Digital Lunch Seminar Series: Two Inks and a Qur'anic Fragment on Parchment
Foto: Esfandiari/UHH
Wann: Mo, 13.05.2024, 12:00 Uhr bis 13:00 Uhr
Wo: Digital
Two Inks and a Qur’anic Fragment on Parchment: Insights from a Cross-disciplinary Study
Alba Fedeli and Sowmeya Sathiyamani
When working on (early) Qur’anic manuscripts, the study of their textual contents, production and use cannot be divorced from the study of their materiality, as the layers of the writing system of the manuscripts’ texts convey meaning. The analysis of the materials that constitute these layers can provide precious information about their relative chronology, which is essential when dealing with undated, unlocated and fragmentary manuscripts.

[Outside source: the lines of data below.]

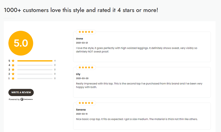
Task: Click Lily's review date 2021-03-20
Action: (x=82, y=78)
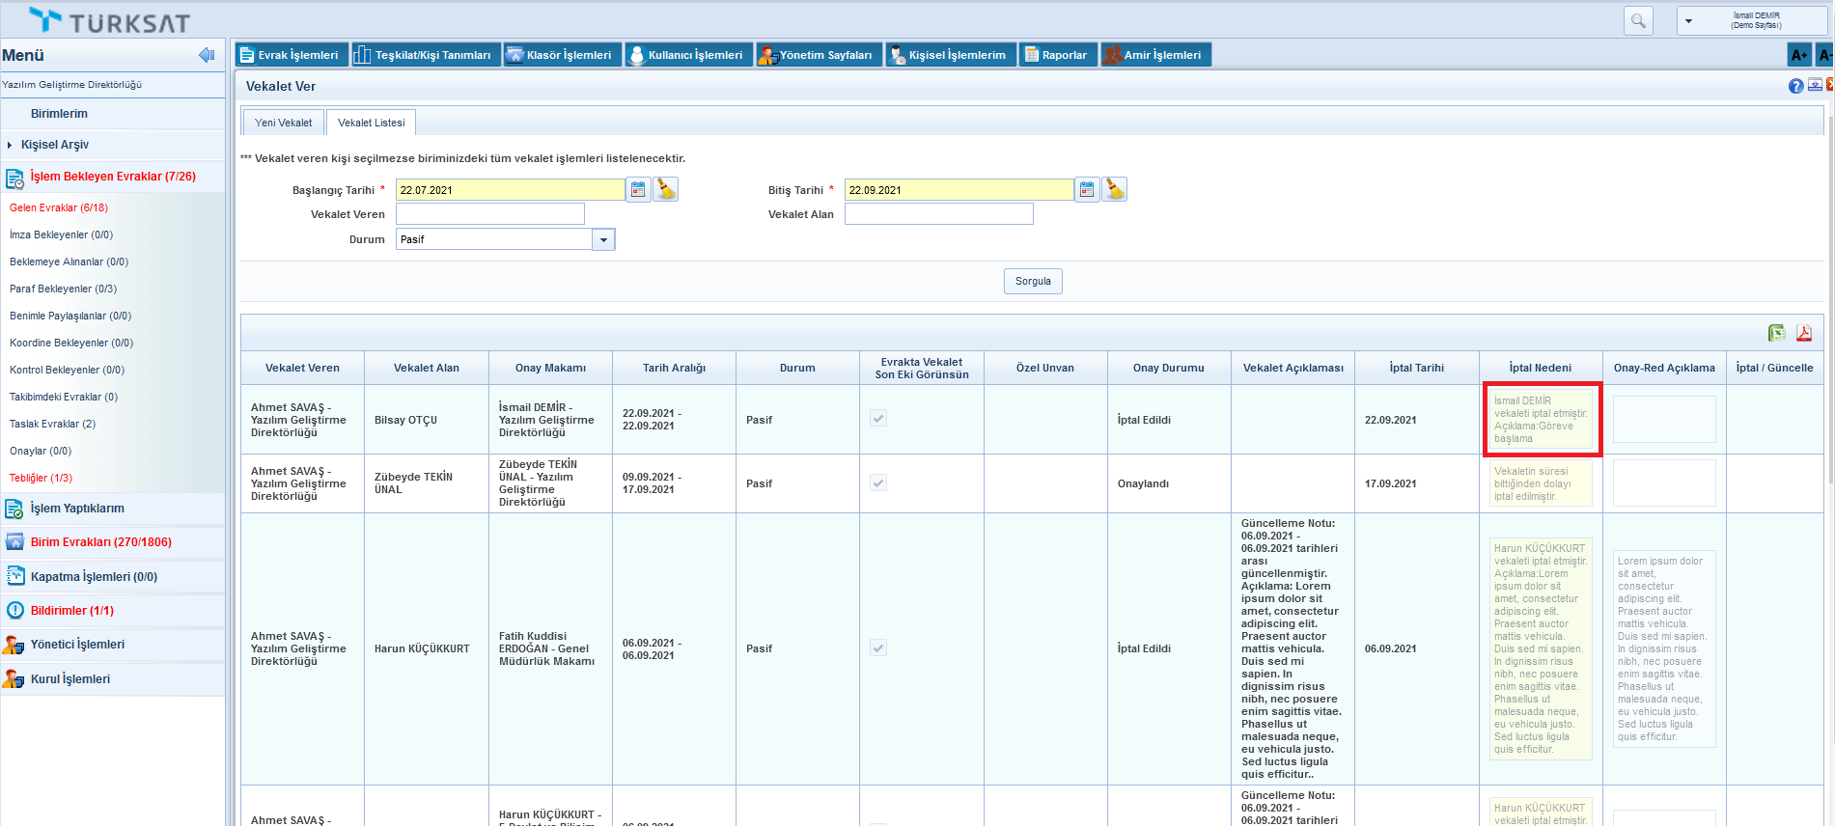Switch to the Yeni Vekalet tab
1835x827 pixels.
[283, 123]
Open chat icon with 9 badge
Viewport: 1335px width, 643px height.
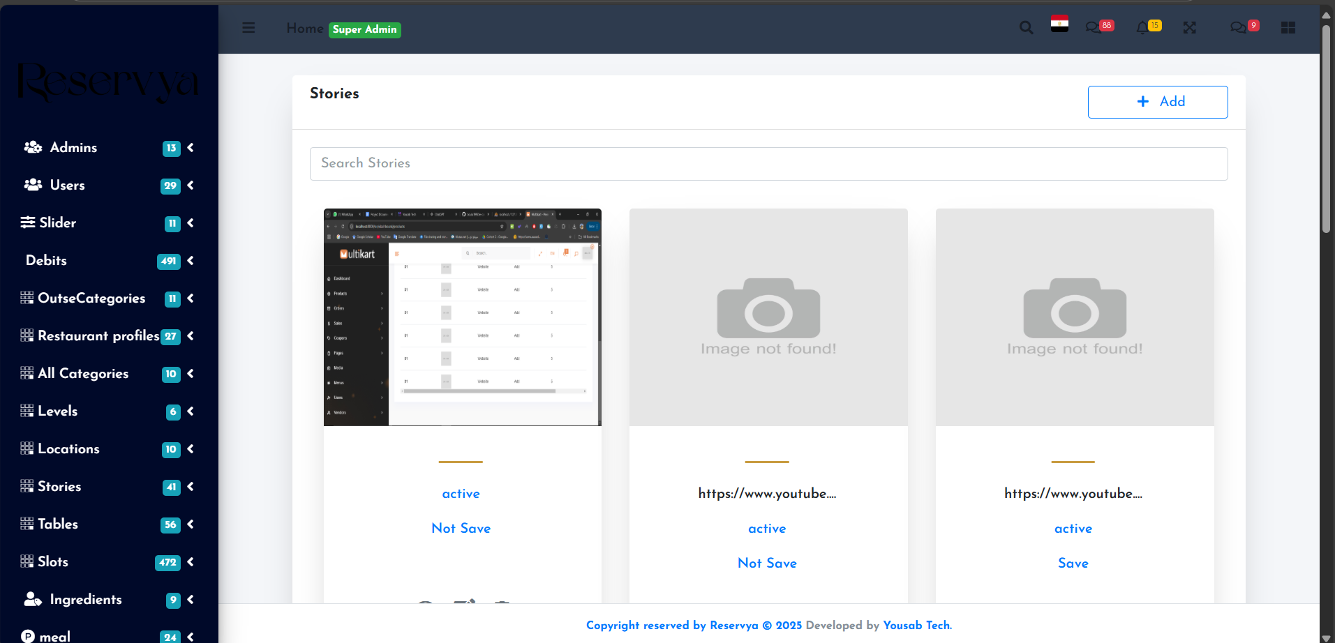point(1238,28)
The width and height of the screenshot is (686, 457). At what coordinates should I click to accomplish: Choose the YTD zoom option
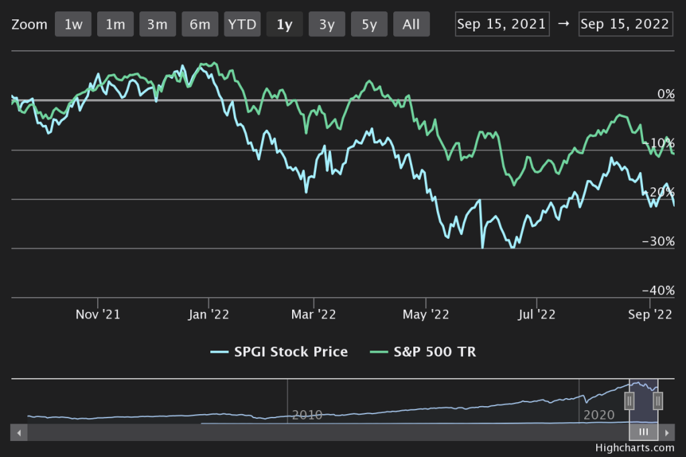[242, 25]
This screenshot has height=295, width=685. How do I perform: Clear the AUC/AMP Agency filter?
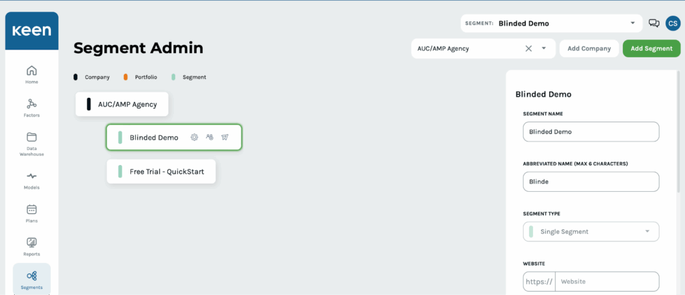(x=528, y=48)
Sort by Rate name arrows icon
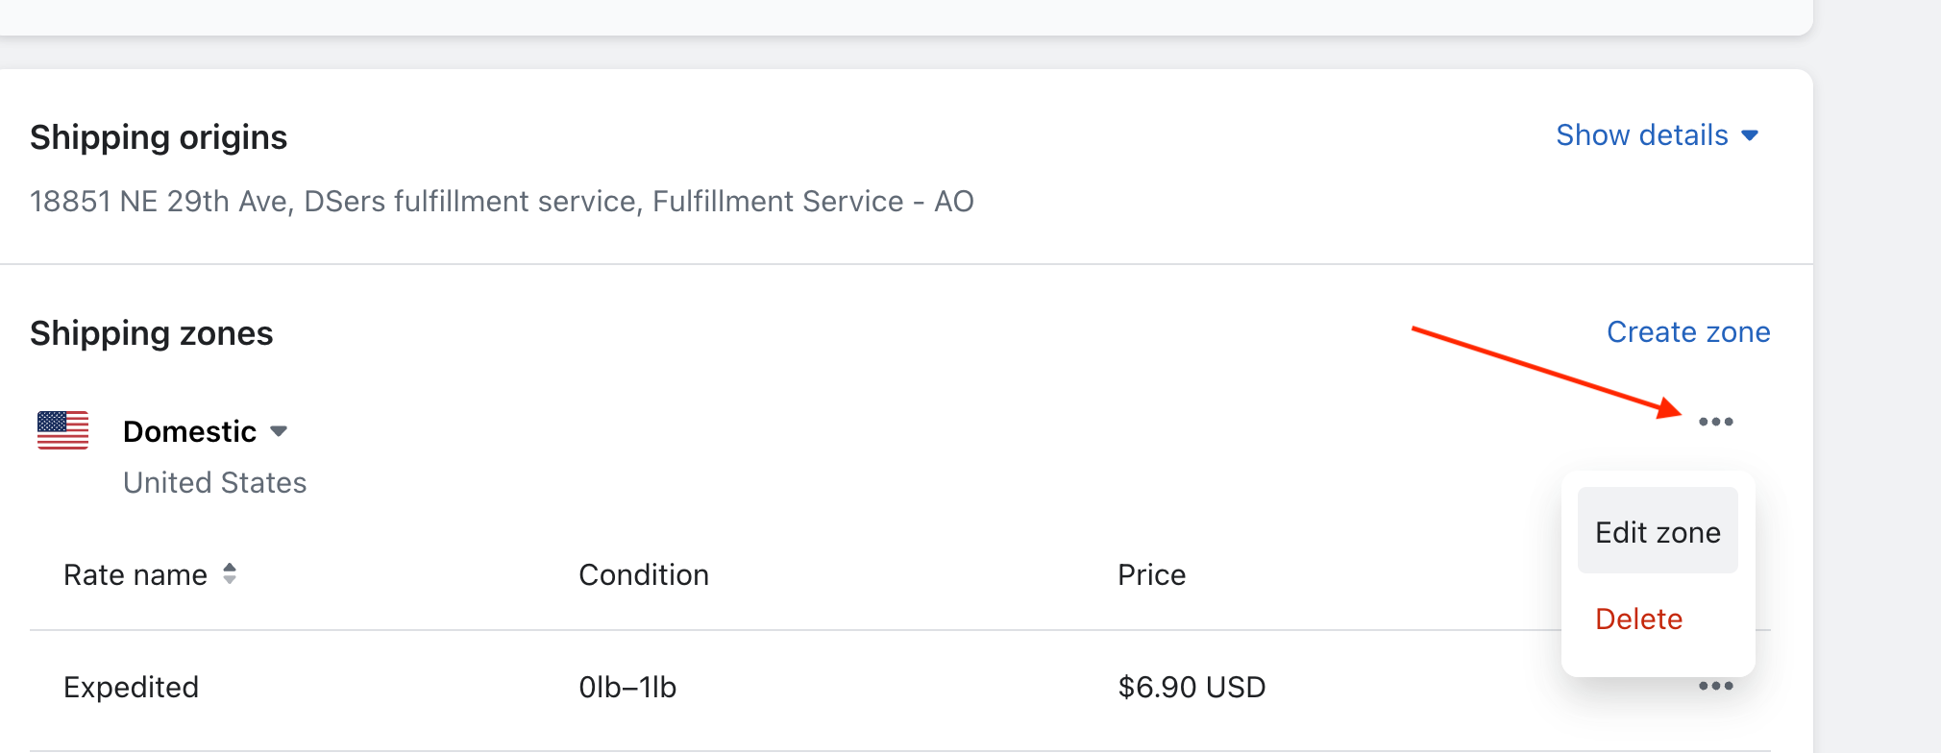 (x=230, y=573)
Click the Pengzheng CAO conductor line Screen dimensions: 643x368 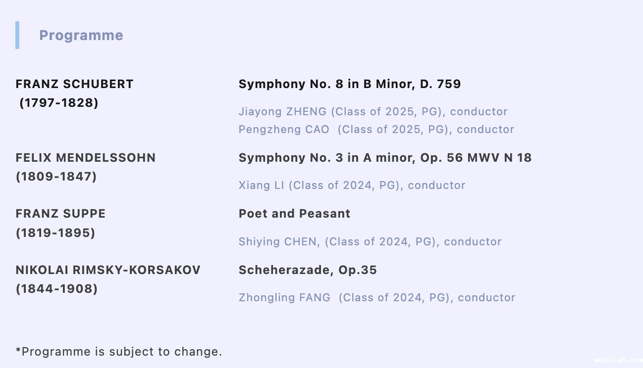pyautogui.click(x=376, y=130)
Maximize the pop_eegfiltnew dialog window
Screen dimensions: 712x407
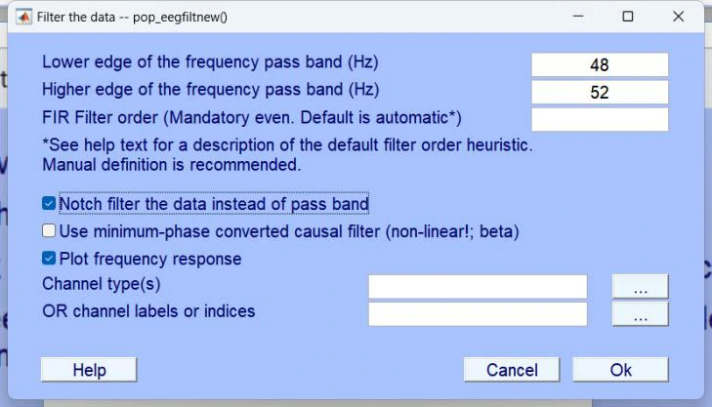pyautogui.click(x=627, y=17)
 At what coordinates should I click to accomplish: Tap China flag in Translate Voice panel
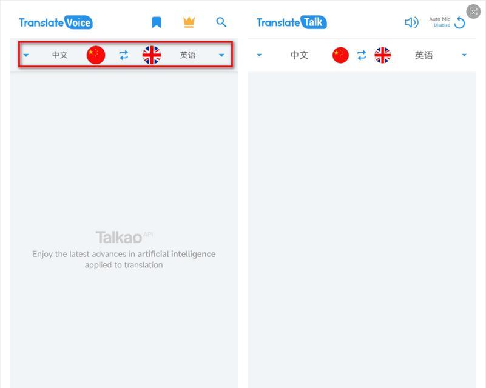click(96, 55)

In this work, we share our results from an interdisciplinary study of three fragmentary parchment leaves, currently part of the collection at the Institut für Arabistik und Islamwissenschaft, Universität Münster. These fragments likely belonged to a larger Qur’anic codex from Cairo, and have been dated to around 9th – 10th century C.E. The writing system uses only the consonantal skeleton and consonantal diacritics to distinguish homograph letters. The script is monochromatic and there are traces of reinking of part of the text. Certain sections of the inked areas show deterioration, signalling at ink corrosion. The inks were characterized following the protocol developed at the CSMC and BAM. The results revealed the use of iron-gall ink with different elemental compositions. Two different variants of the ink were used for writing the manuscript, the first one that was used to pen the entire text at the time of its production, and a second one, used for adjusting and re-inking sections of the text. The differentiation of the inks provided insights for the relative chronology of the layers and a novel understanding of the object. The interdisciplinary approach to the study of the parchment leaves - bringing together palaeography, codicology, history of the text, philology and material analysis - revealed its potentialities when the object is addressed in its wholeness.